SET TASK
Rewrite the listing below as a numbered list with one entry per line. Skip blank lines and leave out the pictures.

TASK MATERIAL
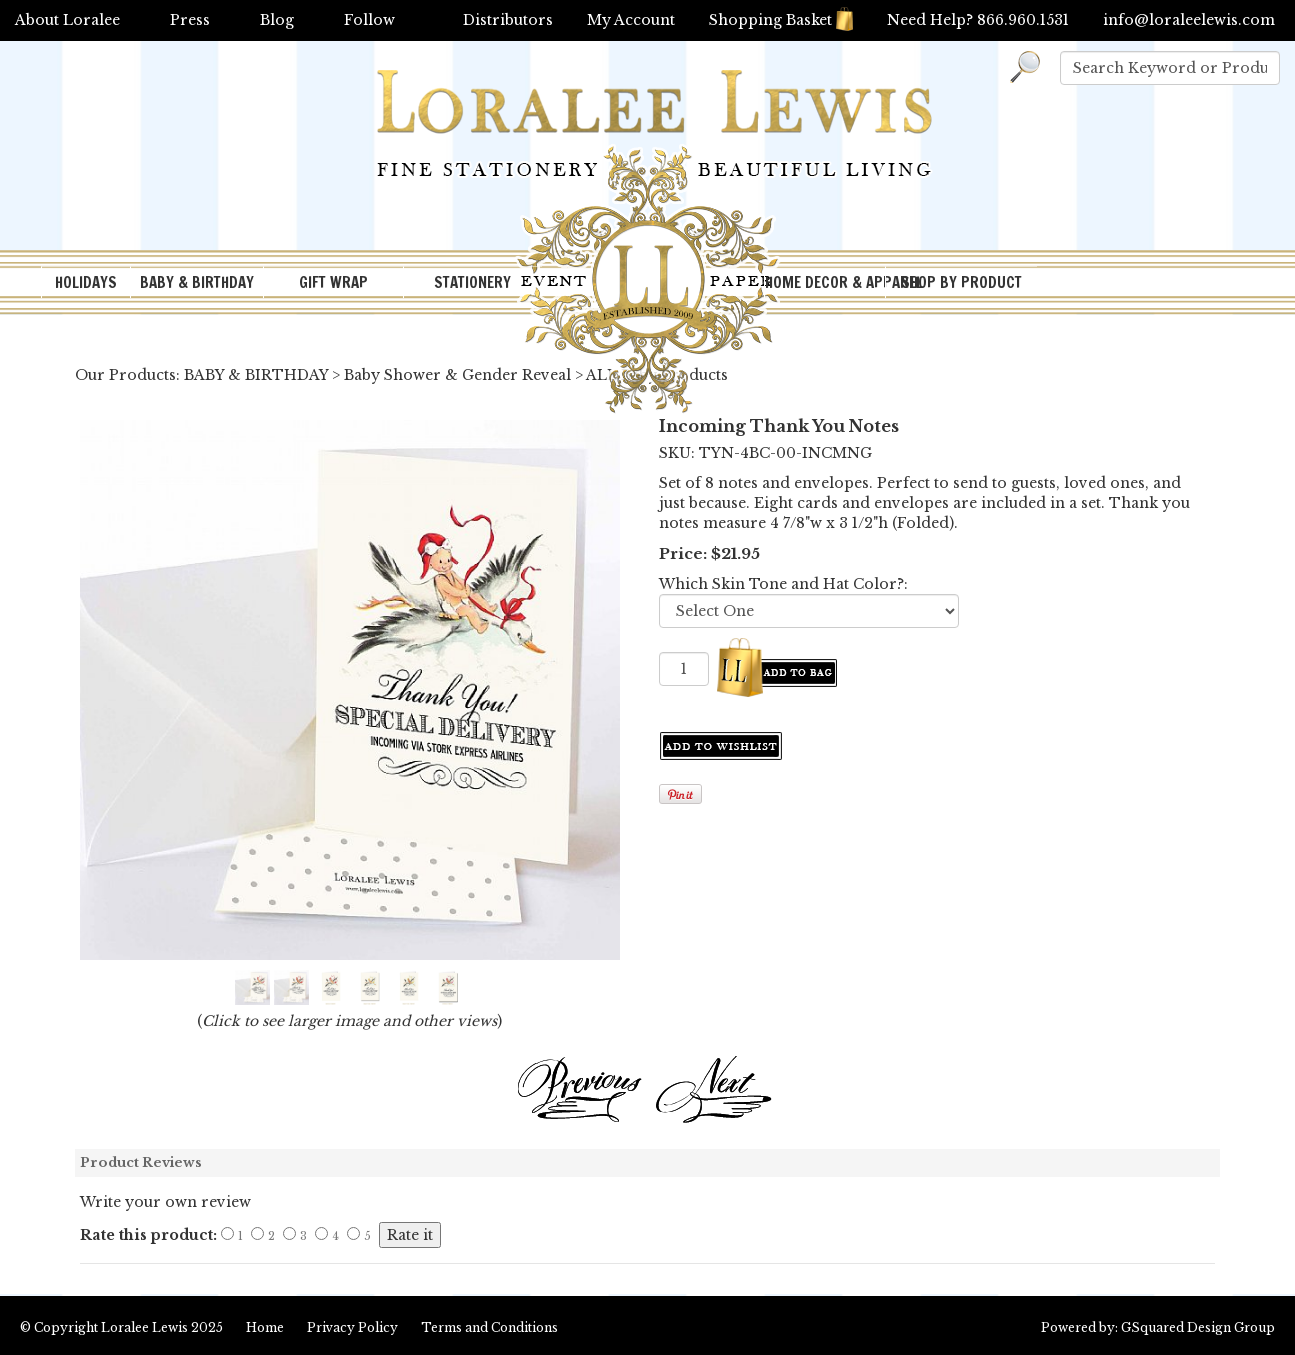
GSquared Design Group (1198, 1327)
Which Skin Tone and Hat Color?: (783, 584)
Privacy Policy (352, 1327)
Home (265, 1327)
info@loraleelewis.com (1189, 20)
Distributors (508, 20)
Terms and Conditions (489, 1327)
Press (190, 20)
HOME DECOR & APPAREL (825, 282)
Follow (369, 20)
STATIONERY (472, 282)
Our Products (125, 375)
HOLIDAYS (86, 282)
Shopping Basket (781, 20)
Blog (277, 20)
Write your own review (165, 1202)
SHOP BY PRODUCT (961, 282)
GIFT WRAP (333, 282)
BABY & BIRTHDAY (197, 282)
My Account (631, 20)
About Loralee (67, 20)
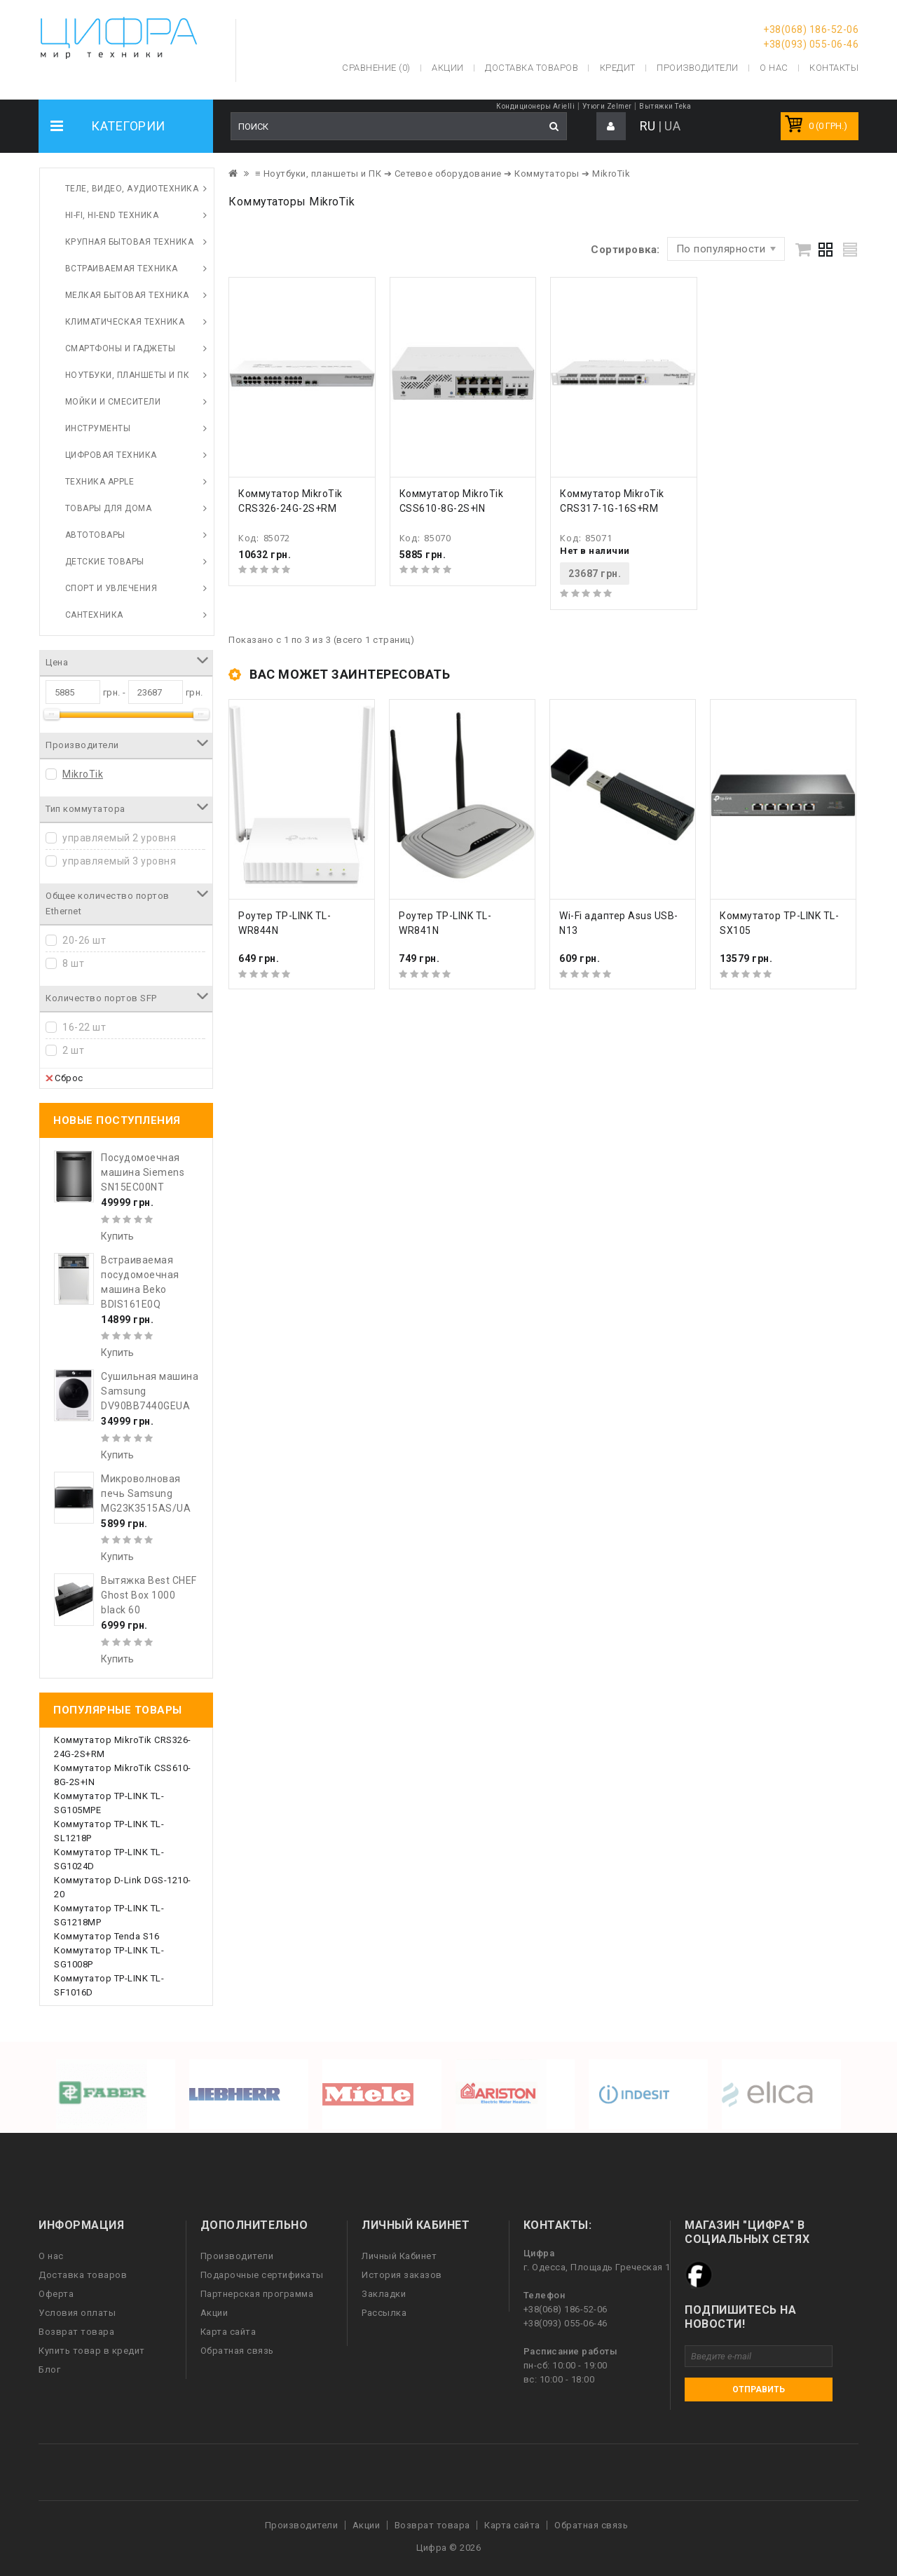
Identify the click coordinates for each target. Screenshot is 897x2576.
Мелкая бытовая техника (127, 295)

CORRECT ANSWER
1. GSquared Design Group (1198, 1327)
2. Which Skin Tone and Hat Color?: (783, 584)
3. Privacy Policy (352, 1327)
4. Home (265, 1327)
5. info@loraleelewis.com (1189, 20)
6. Distributors (508, 20)
7. Terms and Conditions (489, 1327)
8. Press (190, 20)
9. HOME DECOR & APPAREL (825, 282)
10. Follow (369, 20)
11. STATIONERY (472, 282)
12. Our Products (125, 375)
13. HOLIDAYS (86, 282)
14. Shopping Basket (781, 20)
15. Blog (277, 20)
16. Write your own review (165, 1202)
17. SHOP BY PRODUCT (961, 282)
18. GIFT WRAP (333, 282)
19. BABY & BIRTHDAY (197, 282)
20. My Account (631, 20)
21. About Loralee (67, 20)
22. Identify the click coordinates for each target. Screenshot is 897x2576.
23. Мелкая бытовая техника (127, 295)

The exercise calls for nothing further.